- _Input data_:
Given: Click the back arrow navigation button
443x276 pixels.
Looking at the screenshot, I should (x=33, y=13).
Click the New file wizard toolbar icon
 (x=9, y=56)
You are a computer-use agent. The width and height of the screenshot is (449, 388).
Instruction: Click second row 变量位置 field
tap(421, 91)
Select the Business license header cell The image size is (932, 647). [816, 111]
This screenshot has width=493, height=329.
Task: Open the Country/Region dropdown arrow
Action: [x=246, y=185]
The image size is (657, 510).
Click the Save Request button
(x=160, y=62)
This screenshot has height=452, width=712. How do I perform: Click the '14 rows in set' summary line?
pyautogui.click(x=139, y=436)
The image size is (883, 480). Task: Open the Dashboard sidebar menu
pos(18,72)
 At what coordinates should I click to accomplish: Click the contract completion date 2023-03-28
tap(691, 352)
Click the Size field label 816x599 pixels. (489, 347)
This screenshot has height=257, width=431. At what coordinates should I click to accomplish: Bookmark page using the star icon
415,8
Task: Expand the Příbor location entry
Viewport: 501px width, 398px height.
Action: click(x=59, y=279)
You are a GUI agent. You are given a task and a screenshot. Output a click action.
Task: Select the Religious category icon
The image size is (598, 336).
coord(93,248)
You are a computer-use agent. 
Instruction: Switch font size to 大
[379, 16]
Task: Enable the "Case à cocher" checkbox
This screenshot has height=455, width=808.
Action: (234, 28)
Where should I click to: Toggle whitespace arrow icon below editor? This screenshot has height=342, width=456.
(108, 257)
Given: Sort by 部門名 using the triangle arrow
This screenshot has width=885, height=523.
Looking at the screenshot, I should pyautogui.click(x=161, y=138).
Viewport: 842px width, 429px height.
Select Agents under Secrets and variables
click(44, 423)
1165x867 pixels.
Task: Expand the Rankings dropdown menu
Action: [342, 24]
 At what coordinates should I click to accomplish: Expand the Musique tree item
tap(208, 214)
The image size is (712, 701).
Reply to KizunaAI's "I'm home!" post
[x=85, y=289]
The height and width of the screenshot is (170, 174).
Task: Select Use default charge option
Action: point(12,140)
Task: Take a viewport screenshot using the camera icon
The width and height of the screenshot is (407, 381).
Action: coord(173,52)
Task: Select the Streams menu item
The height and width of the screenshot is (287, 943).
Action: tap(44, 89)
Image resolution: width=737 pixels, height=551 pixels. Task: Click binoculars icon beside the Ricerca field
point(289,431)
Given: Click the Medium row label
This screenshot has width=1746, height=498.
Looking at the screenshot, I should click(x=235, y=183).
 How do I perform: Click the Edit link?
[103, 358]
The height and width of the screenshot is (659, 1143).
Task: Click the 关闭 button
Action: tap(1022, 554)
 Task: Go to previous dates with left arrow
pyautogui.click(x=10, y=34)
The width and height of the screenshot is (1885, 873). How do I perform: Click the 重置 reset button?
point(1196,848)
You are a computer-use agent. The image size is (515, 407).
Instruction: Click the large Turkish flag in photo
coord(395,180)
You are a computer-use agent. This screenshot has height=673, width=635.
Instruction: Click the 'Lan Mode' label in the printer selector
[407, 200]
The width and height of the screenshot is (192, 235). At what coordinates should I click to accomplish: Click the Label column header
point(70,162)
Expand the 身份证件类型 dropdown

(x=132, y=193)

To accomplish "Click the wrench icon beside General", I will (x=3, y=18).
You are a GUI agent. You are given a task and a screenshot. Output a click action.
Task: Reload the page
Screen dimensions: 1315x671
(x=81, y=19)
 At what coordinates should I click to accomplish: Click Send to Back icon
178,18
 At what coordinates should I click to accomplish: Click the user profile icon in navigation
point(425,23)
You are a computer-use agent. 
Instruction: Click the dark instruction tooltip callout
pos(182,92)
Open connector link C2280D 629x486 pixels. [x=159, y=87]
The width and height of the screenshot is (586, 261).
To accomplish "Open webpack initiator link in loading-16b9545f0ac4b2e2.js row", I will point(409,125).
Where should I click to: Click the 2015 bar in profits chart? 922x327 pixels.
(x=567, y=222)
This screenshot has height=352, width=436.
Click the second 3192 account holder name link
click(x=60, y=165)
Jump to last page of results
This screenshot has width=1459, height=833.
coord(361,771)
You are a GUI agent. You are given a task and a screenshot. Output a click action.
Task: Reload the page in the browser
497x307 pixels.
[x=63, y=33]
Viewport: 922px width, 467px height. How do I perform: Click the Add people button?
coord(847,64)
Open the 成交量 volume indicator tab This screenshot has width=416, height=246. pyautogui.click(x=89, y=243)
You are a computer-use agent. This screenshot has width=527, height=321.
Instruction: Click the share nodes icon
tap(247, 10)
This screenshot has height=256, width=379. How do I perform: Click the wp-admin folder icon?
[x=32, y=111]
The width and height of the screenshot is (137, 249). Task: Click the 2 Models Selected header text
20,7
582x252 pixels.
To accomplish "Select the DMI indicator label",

- _Work task_: Return the whole listing exactly.

- _Written reply_:
Given: Click the back arrow navigation button
443x276 pixels.
Looking at the screenshot, I should (x=33, y=13).
Click the New file wizard toolbar icon
 (x=9, y=56)
You are a computer-use agent. The width and height of the screenshot is (449, 388).
Instruction: Click second row 变量位置 field
tap(421, 91)
Select the Business license header cell The image size is (932, 647). [816, 111]
This screenshot has width=493, height=329.
Task: Open the Country/Region dropdown arrow
Action: [x=246, y=185]
The image size is (657, 510).
Click the Save Request button
(x=160, y=62)
This screenshot has height=452, width=712. How do I perform: Click the '14 rows in set' summary line?
pyautogui.click(x=139, y=436)
The image size is (883, 480). Task: Open the Dashboard sidebar menu
pos(18,72)
 At what coordinates should I click to accomplish: Click the contract completion date 2023-03-28
tap(691, 352)
Click the Size field label 816x599 pixels. (489, 347)
This screenshot has height=257, width=431. At what coordinates should I click to accomplish: Bookmark page using the star icon
415,8
Task: Expand the Příbor location entry
Viewport: 501px width, 398px height.
Action: click(x=59, y=279)
You are a GUI agent. You are given a task and a screenshot. Output a click action.
Task: Select the Religious category icon
The image size is (598, 336).
coord(93,248)
You are a computer-use agent. 
Instruction: Switch font size to 大
[379, 16]
Task: Enable the "Case à cocher" checkbox
This screenshot has height=455, width=808.
Action: (234, 28)
Where should I click to: Toggle whitespace arrow icon below editor? This screenshot has height=342, width=456.
(108, 257)
Given: Sort by 部門名 using the triangle arrow
This screenshot has width=885, height=523.
Looking at the screenshot, I should pyautogui.click(x=161, y=138).
Viewport: 842px width, 429px height.
Select Agents under Secrets and variables
click(44, 423)
1165x867 pixels.
Task: Expand the Rankings dropdown menu
Action: [342, 24]
 At what coordinates should I click to accomplish: Expand the Musique tree item
tap(208, 214)
The image size is (712, 701).
Reply to KizunaAI's "I'm home!" post
[x=85, y=289]
The height and width of the screenshot is (170, 174).
Task: Select Use default charge option
Action: point(12,140)
Task: Take a viewport screenshot using the camera icon
The width and height of the screenshot is (407, 381).
Action: coord(173,52)
Task: Select the Streams menu item
The height and width of the screenshot is (287, 943).
Action: tap(44, 89)
Image resolution: width=737 pixels, height=551 pixels. Task: Click binoculars icon beside the Ricerca field
point(289,431)
Given: Click the Medium row label
This screenshot has width=1746, height=498.
Looking at the screenshot, I should click(x=235, y=183).
 How do I perform: Click the Edit link?
[103, 358]
The height and width of the screenshot is (659, 1143).
Task: Click the 关闭 button
Action: tap(1022, 554)
 Task: Go to previous dates with left arrow
pyautogui.click(x=10, y=34)
The width and height of the screenshot is (1885, 873). How do I perform: Click the 重置 reset button?
point(1196,848)
You are a computer-use agent. The image size is (515, 407).
Instruction: Click the large Turkish flag in photo
coord(395,180)
You are a computer-use agent. This screenshot has height=673, width=635.
Instruction: Click the 'Lan Mode' label in the printer selector
[407, 200]
The width and height of the screenshot is (192, 235). At what coordinates should I click to accomplish: Click the Label column header
point(70,162)
Expand the 身份证件类型 dropdown

(x=132, y=193)

To accomplish "Click the wrench icon beside General", I will (x=3, y=18).
You are a GUI agent. You are given a task and a screenshot. Output a click action.
Task: Reload the page
Screen dimensions: 1315x671
(x=81, y=19)
 At what coordinates should I click to accomplish: Click Send to Back icon
178,18
 At what coordinates should I click to accomplish: Click the user profile icon in navigation
point(425,23)
You are a computer-use agent. 
Instruction: Click the dark instruction tooltip callout
pos(182,92)
Open connector link C2280D 629x486 pixels. [x=159, y=87]
The width and height of the screenshot is (586, 261).
To accomplish "Open webpack initiator link in loading-16b9545f0ac4b2e2.js row", I will point(409,125).
Where should I click to: Click the 2015 bar in profits chart? 922x327 pixels.
(x=567, y=222)
This screenshot has height=352, width=436.
Click the second 3192 account holder name link
click(x=60, y=165)
Jump to last page of results
This screenshot has width=1459, height=833.
coord(361,771)
You are a GUI agent. You are given a task and a screenshot. Output a click action.
Task: Reload the page in the browser
497x307 pixels.
[x=63, y=33]
Viewport: 922px width, 467px height. How do I perform: Click the Add people button?
coord(847,64)
Open the 成交量 volume indicator tab This screenshot has width=416, height=246. pyautogui.click(x=89, y=243)
You are a computer-use agent. This screenshot has width=527, height=321.
Instruction: Click the share nodes icon
tap(247, 10)
This screenshot has height=256, width=379. How do I perform: Click the wp-admin folder icon?
[x=32, y=111]
The width and height of the screenshot is (137, 249). Task: Click the 2 Models Selected header text
20,7
582x252 pixels.
To accomplish "Select the DMI indicator label",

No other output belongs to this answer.